(What needs to be done): Reproduce all the entries precisely.

>>

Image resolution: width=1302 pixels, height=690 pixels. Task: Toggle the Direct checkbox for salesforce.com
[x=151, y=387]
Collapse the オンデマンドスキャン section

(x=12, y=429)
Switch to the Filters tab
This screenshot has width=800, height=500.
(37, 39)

<<

(Solved exercise):
Image resolution: width=1302 pixels, height=690 pixels. Task: Toggle the Direct checkbox for salesforce.com
[x=151, y=387]
Collapse the オンデマンドスキャン section

(x=12, y=429)
Switch to the Filters tab
This screenshot has width=800, height=500.
(37, 39)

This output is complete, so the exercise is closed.